Provided information:
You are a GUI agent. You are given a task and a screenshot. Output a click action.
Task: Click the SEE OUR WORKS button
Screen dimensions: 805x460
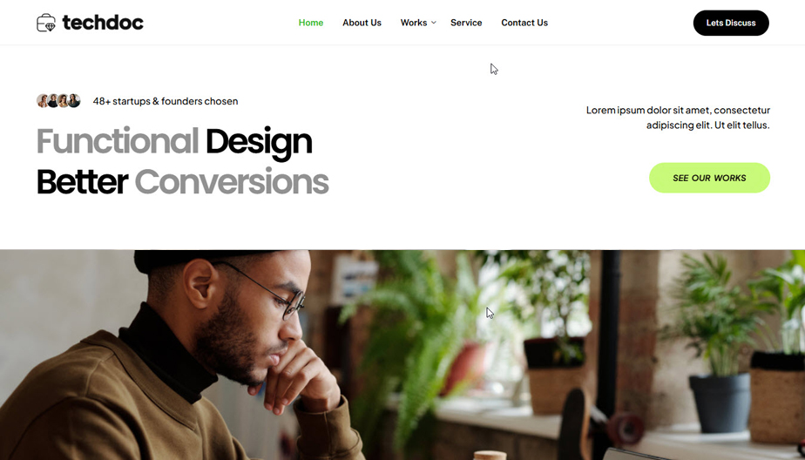pos(709,178)
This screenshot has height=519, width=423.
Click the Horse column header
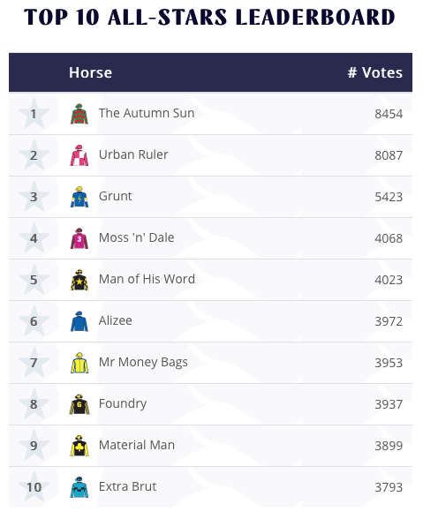coord(90,72)
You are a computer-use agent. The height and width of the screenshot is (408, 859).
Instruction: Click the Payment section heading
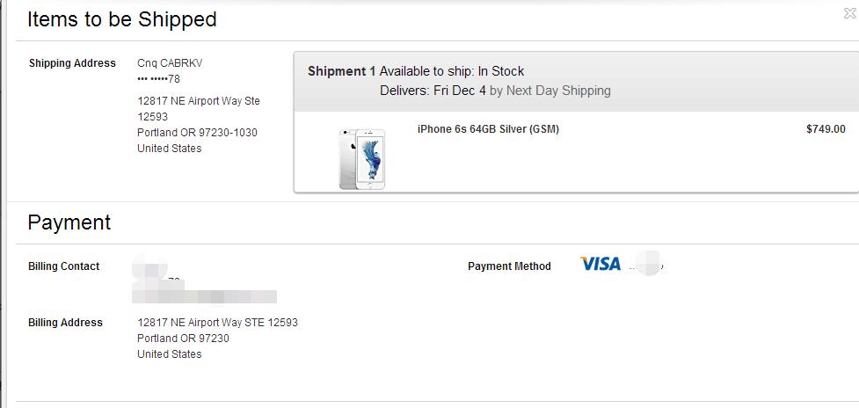69,222
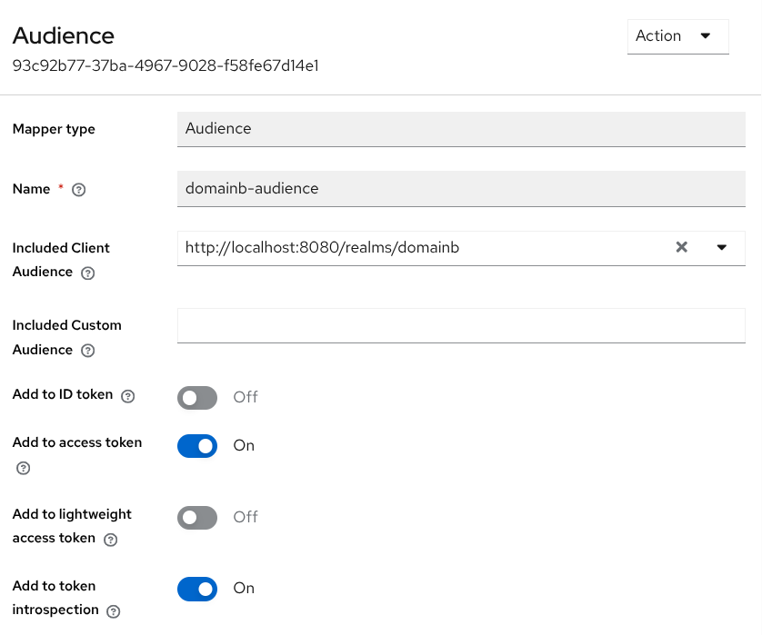Viewport: 762px width, 635px height.
Task: Disable Add to token introspection
Action: click(197, 589)
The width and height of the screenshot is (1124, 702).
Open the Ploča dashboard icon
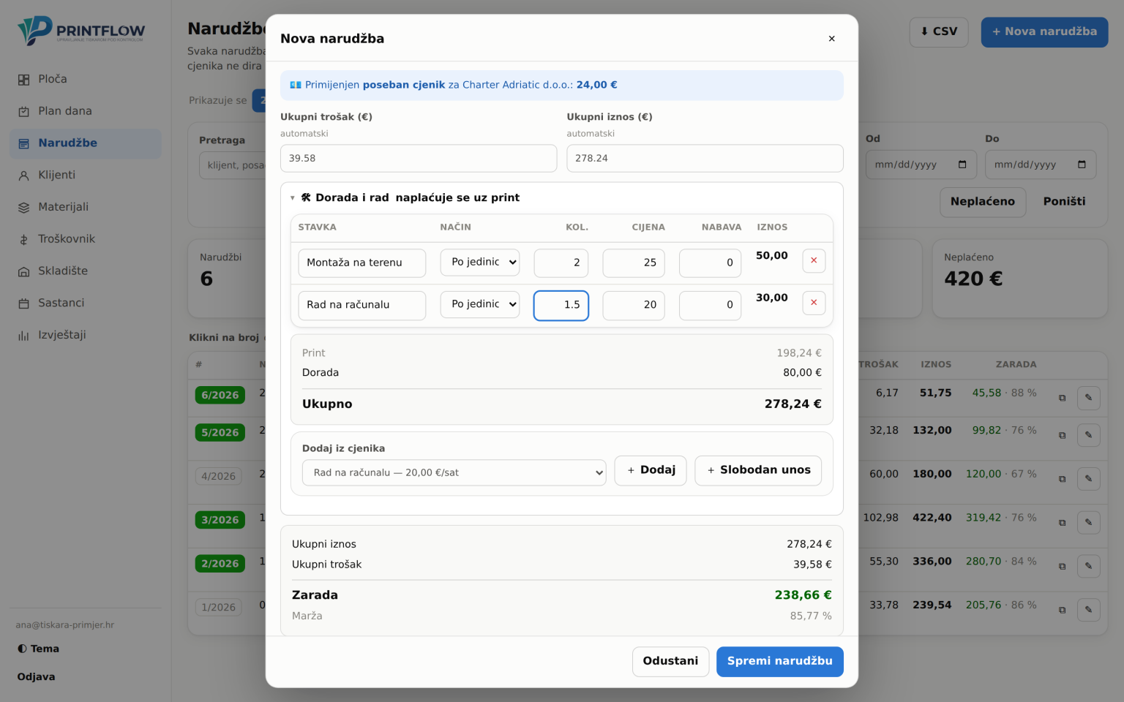pyautogui.click(x=23, y=79)
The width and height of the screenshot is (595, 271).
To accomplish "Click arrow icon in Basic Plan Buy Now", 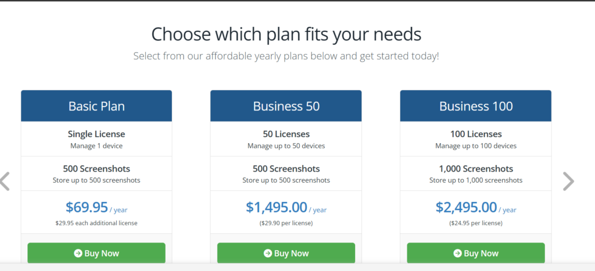I will click(78, 253).

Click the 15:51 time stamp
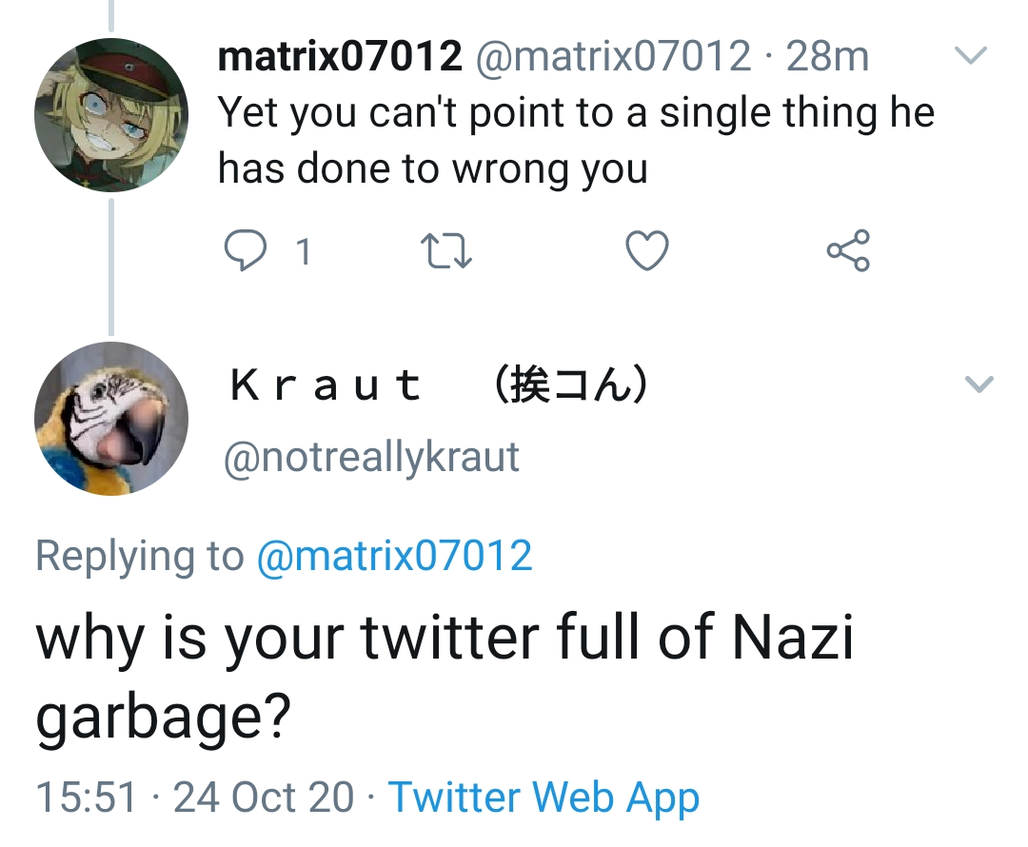tap(86, 797)
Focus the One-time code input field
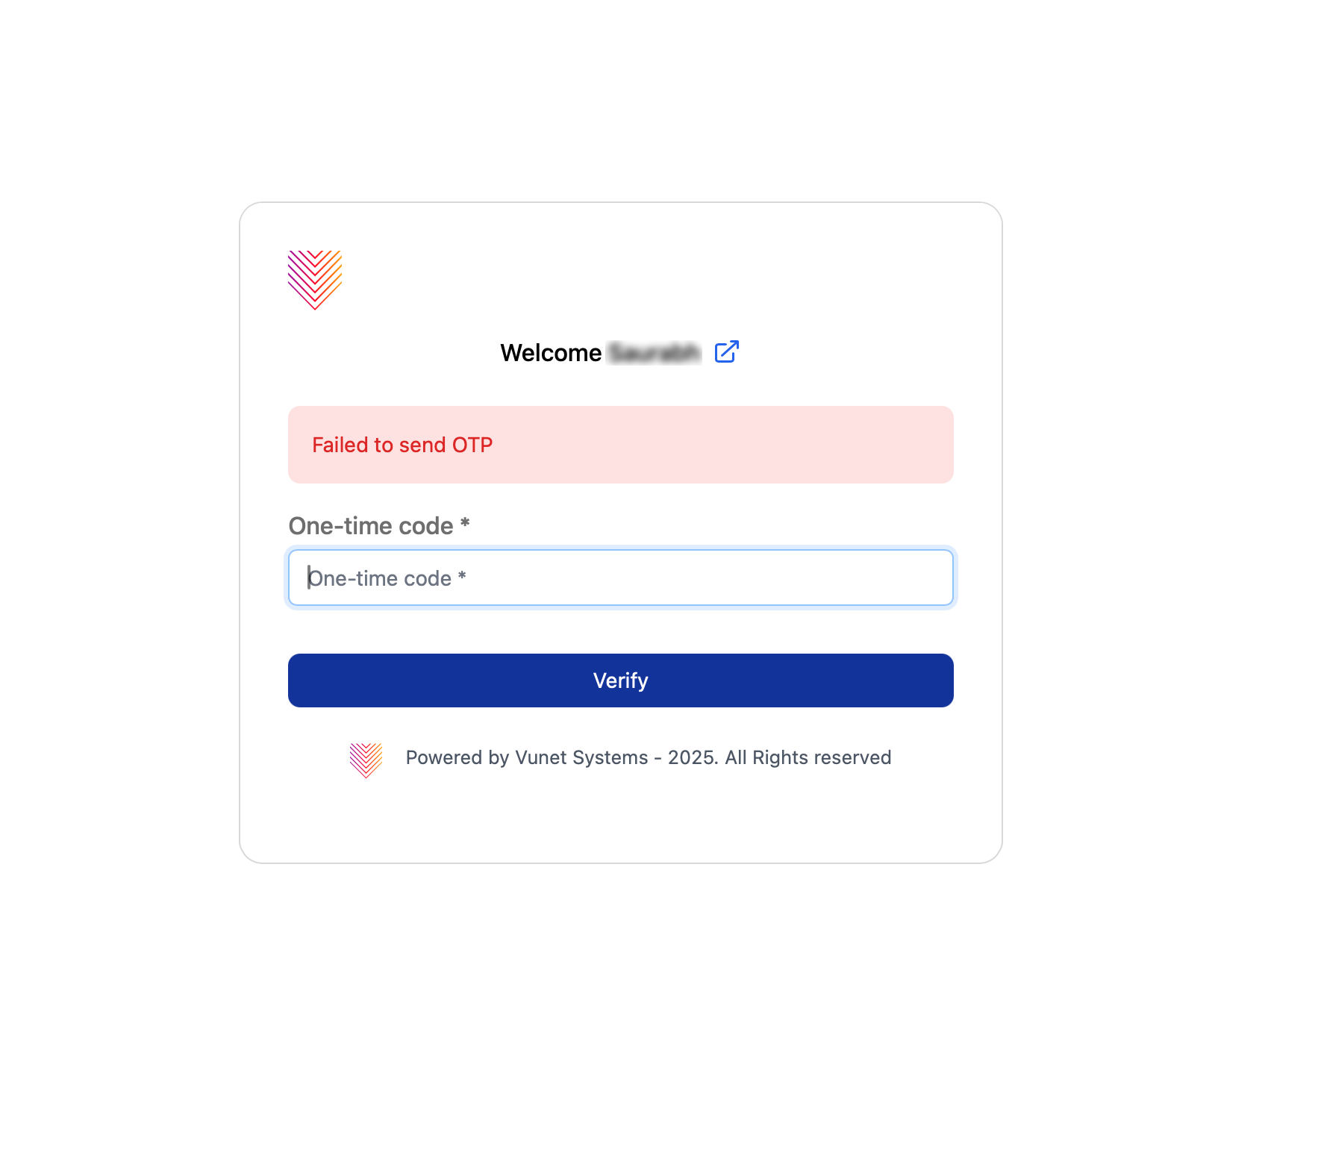The width and height of the screenshot is (1318, 1164). (620, 578)
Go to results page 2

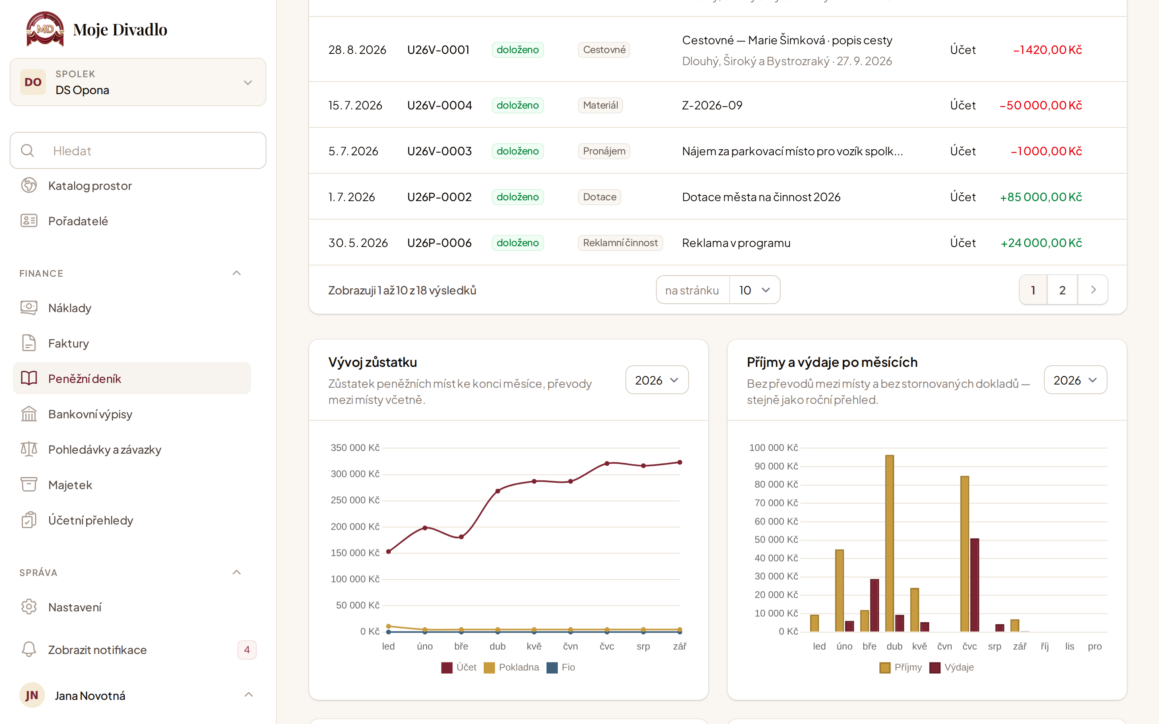(x=1062, y=290)
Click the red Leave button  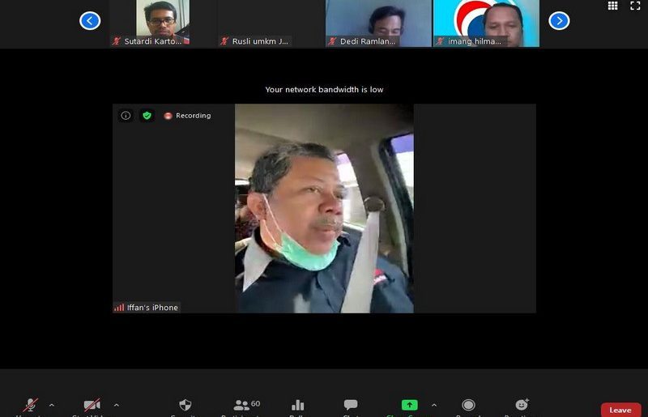[620, 410]
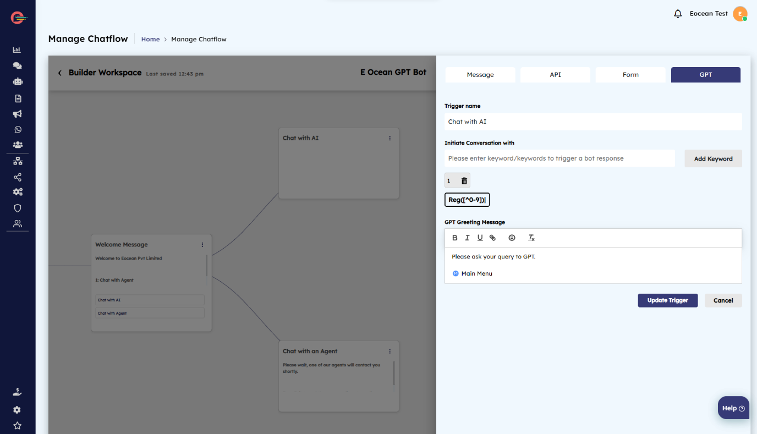Click the chatbot robot sidebar icon
757x434 pixels.
(x=18, y=81)
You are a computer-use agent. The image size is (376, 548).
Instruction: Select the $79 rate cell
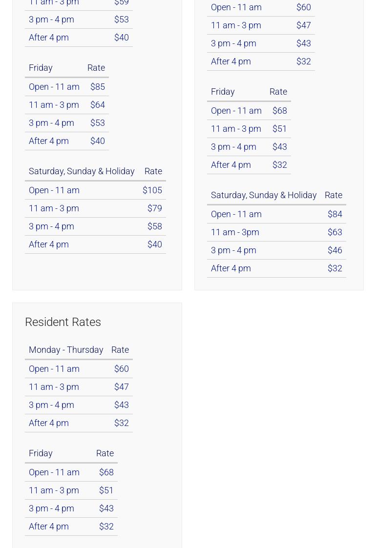pos(154,208)
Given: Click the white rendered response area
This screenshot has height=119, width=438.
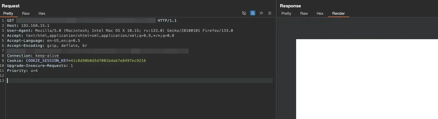Looking at the screenshot, I should pyautogui.click(x=367, y=79).
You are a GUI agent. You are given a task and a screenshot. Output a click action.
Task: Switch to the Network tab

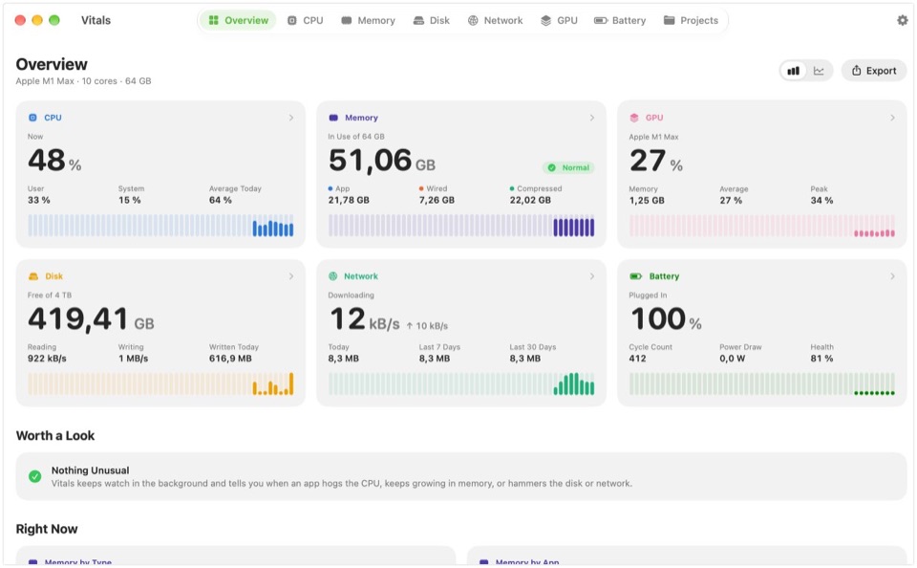496,20
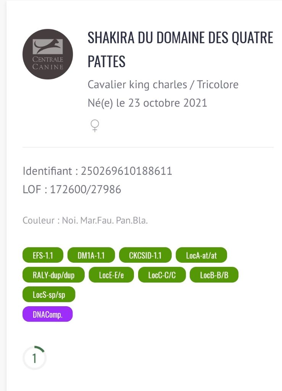Select the DM1A-1.1 health test tag
Viewport: 282px width, 391px height.
pyautogui.click(x=91, y=255)
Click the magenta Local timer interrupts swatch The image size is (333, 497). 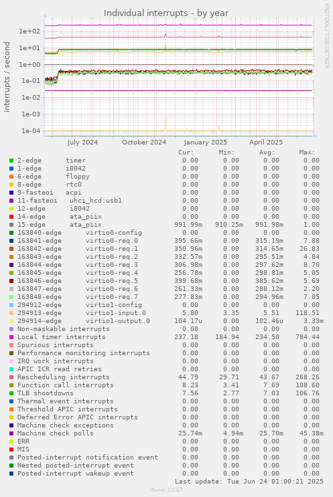coord(11,337)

Problem statement: In the records above, everything from the line with "Task: Click the SEE OUR WORKS button" down to the line with "You are a computer-use agent. The height" must be duplicated exactly, both lines kept. Leave no pictures in.

Solution to this task:
Task: Click the SEE OUR WORKS button
Screen dimensions: 805x460
pos(709,178)
This screenshot has height=519, width=423.
Click the Horse column header
coord(90,72)
You are a computer-use agent. The height and width of the screenshot is (408, 859).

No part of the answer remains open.